**PASSAGE TO READ**.
Section : MODERN THOUGHT
Issue Date : 4 / 1992  6,087 Words
Author : Madison Smartt Bell
Madison Smartt Bell has authored tow collections of short stories and six novels, the most recent being Doctor Sleep. He teaches in the writing programs at Goucher College and Johns Hopkins University in Baltimore.

       Epigraphs can be a literary form of social climbing; pick the right epigraph, and give your text the chance to become high brow by association. A sampling from a stack of true-life atrocities: Wasted, Linda Wolfe's account of Jennifer Levin's murder by Robert Chambers, takes an epigraphs form Graham Greene. Fatal Vision, Joe Mcginnis' much-maligned report on Jeffrey McDonald's murder of his family, has an epigraph from Macbeth. The Only Living Witness, one of a number of books about Ted Bundy, gets its epigraph from…. Ted Bundy. Ever more highbrow than thou, Truman Capote's In cold Blood quotes a quatrain from Francois Villon's Ballade des pendus, in Old French. But the hands-down winner of the epigraph sweepstakes is Melanie Thernstrom's Dead Girl, which is festooned with epigraphs, chapter by chapter, from Sartre, Elizabeth Bishop, Richard Niebuhr, Milan Kundera, Hans Christian Andersen, and many, many more.

**RAW RECORDS**.
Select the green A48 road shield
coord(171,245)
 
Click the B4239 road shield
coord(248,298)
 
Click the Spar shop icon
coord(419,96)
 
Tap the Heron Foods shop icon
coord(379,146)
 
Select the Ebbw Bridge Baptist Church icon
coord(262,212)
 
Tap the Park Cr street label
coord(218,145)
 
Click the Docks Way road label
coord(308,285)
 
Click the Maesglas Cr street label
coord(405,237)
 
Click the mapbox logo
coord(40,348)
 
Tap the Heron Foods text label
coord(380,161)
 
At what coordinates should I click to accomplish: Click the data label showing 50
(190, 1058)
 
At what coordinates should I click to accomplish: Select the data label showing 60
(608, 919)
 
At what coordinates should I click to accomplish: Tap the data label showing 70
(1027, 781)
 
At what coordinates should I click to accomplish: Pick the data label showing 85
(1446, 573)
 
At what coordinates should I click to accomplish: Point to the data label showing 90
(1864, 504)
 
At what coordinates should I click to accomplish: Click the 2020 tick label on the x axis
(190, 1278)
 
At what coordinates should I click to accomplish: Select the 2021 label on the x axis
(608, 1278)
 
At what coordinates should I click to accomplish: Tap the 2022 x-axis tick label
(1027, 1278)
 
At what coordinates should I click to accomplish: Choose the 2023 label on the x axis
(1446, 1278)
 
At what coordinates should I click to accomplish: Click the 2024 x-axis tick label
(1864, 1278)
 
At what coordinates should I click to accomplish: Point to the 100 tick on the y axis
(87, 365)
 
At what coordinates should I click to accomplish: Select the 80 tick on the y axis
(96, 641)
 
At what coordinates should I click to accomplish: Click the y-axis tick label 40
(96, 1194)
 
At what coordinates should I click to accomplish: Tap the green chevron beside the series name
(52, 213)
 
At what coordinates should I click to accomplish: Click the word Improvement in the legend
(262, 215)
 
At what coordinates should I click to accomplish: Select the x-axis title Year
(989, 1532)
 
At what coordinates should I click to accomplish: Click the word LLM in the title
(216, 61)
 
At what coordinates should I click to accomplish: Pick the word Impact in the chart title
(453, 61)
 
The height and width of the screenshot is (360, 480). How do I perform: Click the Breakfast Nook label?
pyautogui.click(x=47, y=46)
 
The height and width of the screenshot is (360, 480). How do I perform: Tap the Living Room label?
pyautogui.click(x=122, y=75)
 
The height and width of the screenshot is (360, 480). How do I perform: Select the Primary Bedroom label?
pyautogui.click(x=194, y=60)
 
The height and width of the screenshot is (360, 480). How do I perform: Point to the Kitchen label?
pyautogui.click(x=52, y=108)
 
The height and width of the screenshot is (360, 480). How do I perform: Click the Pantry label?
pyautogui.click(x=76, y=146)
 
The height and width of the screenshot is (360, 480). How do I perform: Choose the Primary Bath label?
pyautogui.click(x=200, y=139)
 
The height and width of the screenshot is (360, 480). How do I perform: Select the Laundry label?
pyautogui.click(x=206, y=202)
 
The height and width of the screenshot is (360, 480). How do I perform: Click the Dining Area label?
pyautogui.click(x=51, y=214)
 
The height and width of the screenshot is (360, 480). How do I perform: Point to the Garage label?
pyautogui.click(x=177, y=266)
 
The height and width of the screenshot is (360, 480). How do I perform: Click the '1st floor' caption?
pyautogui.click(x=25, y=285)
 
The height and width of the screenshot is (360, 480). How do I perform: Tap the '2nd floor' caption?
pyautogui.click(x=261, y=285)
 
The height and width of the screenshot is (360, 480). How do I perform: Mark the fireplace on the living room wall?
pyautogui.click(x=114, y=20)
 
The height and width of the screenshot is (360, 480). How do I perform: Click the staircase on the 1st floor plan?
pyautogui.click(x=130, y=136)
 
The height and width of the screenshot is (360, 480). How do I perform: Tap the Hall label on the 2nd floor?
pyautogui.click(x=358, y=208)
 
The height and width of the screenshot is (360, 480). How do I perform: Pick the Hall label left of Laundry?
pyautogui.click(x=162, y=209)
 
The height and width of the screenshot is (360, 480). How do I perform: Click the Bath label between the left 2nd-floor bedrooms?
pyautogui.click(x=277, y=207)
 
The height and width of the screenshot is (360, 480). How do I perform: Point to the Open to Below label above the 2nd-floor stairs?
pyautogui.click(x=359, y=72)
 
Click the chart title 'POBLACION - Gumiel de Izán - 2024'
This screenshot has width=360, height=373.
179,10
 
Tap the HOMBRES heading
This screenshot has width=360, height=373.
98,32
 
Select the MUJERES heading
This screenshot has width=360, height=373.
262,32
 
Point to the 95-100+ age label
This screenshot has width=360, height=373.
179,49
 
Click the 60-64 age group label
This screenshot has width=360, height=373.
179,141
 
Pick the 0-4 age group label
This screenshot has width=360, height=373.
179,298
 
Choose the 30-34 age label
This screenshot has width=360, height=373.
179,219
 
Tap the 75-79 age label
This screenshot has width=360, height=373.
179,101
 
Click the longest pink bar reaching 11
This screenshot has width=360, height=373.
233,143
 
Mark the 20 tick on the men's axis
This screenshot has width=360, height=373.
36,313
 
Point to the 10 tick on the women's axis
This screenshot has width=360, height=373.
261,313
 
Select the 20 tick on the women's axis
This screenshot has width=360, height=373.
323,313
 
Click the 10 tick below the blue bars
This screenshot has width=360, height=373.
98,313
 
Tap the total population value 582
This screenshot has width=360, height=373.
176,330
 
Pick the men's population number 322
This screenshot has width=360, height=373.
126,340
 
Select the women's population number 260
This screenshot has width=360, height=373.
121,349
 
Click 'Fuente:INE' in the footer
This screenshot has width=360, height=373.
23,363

**WORK INSTRUCTIONS**.
1) In the excerpt on epigraphs, which book takes its epigraph from Macbeth?
2) Recast the stretch of the listing from its start through the line that contains "coord(308,285)" as a Markdown table with the columns Row and Line, numbering each row and leaving out blank lines.
The excerpt on epigraphs and the listing have no connection to each other.

**RESULTS BY TASK**.
1) Fatal Vision.

2)
| Row | Line |
|---|---|
| 1 | Select the green A48 road shield |
| 2 | coord(171,245) |
| 3 | Click the B4239 road shield |
| 4 | coord(248,298) |
| 5 | Click the Spar shop icon |
| 6 | coord(419,96) |
| 7 | Tap the Heron Foods shop icon |
| 8 | coord(379,146) |
| 9 | Select the Ebbw Bridge Baptist Church icon |
| 10 | coord(262,212) |
| 11 | Tap the Park Cr street label |
| 12 | coord(218,145) |
| 13 | Click the Docks Way road label |
| 14 | coord(308,285) |